Perché avete scartato la possibilità di acquistare basamenti e altri elementi dall’esterno, magari dai paesi asiatici, come ormai prassi comune nel settore?
"Questa ipotesi è stata sottoposta a sindacati e Regione Piemonte all’inizio delle trattative, ma come può intuire avrebbe portato ad una forte riduzione degli occupati. È stata respinta con lo slogan ‘o tutti al lavoro, o nessuno’ e poi ho capito perché: i sindacati non erano interessati a salvaguardare la produzione, ma puntavano a rinnovare la cassa integrazione per altri tre anni. Per questa ragione è naufragata anche l’ipotesi di costituire cooperative tra i lavoratori, a cui avremmo garantito le infrastrutture per continuare l’attività fatto salvo il pagamento dei creditori”.

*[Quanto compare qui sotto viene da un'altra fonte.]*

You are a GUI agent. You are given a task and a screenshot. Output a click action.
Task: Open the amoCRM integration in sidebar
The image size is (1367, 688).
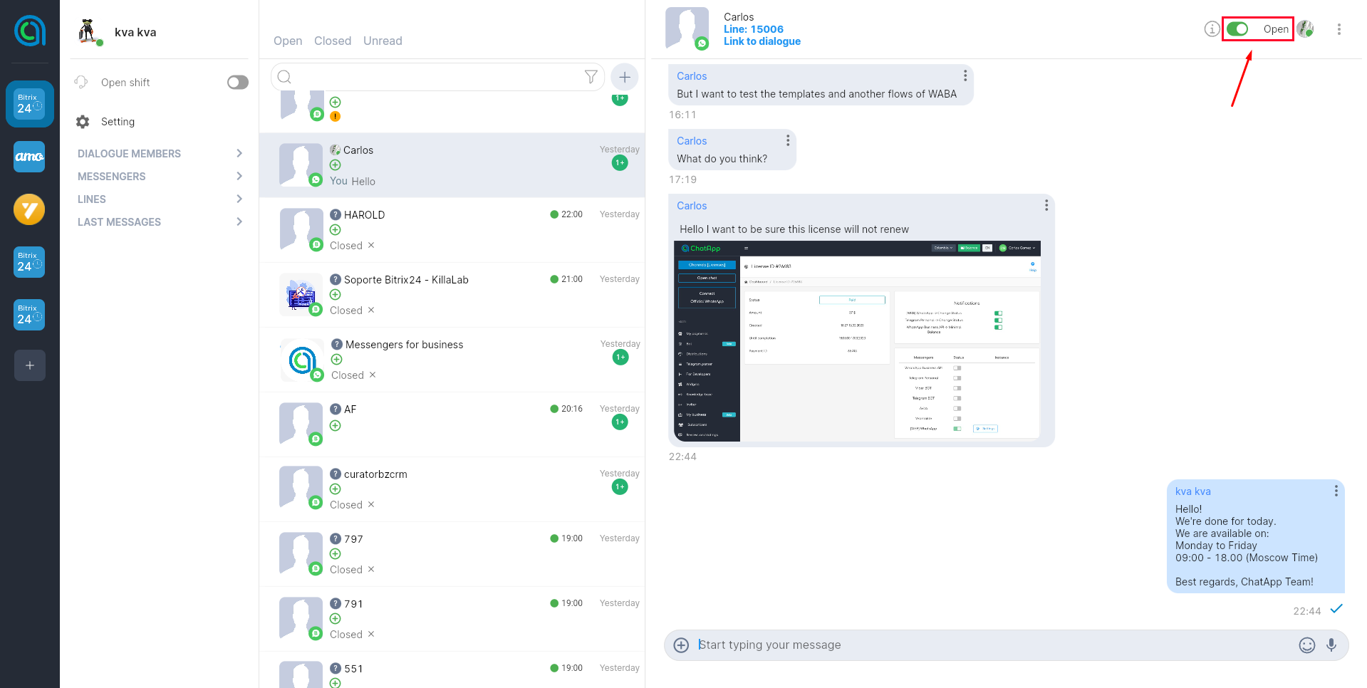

Cosa conterrà il piano di liquidazione?
"Lo stiamo ancora mettendo a punto, ma la priorità è salvaguardare i creditori, fornitori e lavoratori, mantenendo ‘in bonis' la società. In sostanza prevediamo di pagare i creditori in un arco temporale da stabilire con il piano di concordato attraverso la vendita dei pezzi di ricambio presenti in magazzino e di altri attivi, del valore di diversi milioni di euro. Abbiamo anche macchinari e alcune presse non completate, oltre a 300 stampanti 3D già assemblate, in fase di pre-collaudo. L’azienda, da questo punto di vista, è molto patrimonializzata.
La valutazione sugli sviluppi futuri dell’azienda è ancora prematura, subordinata alla soddisfazione dei creditori e alle decisioni dei giudici a cui è stata affidata la procedura”.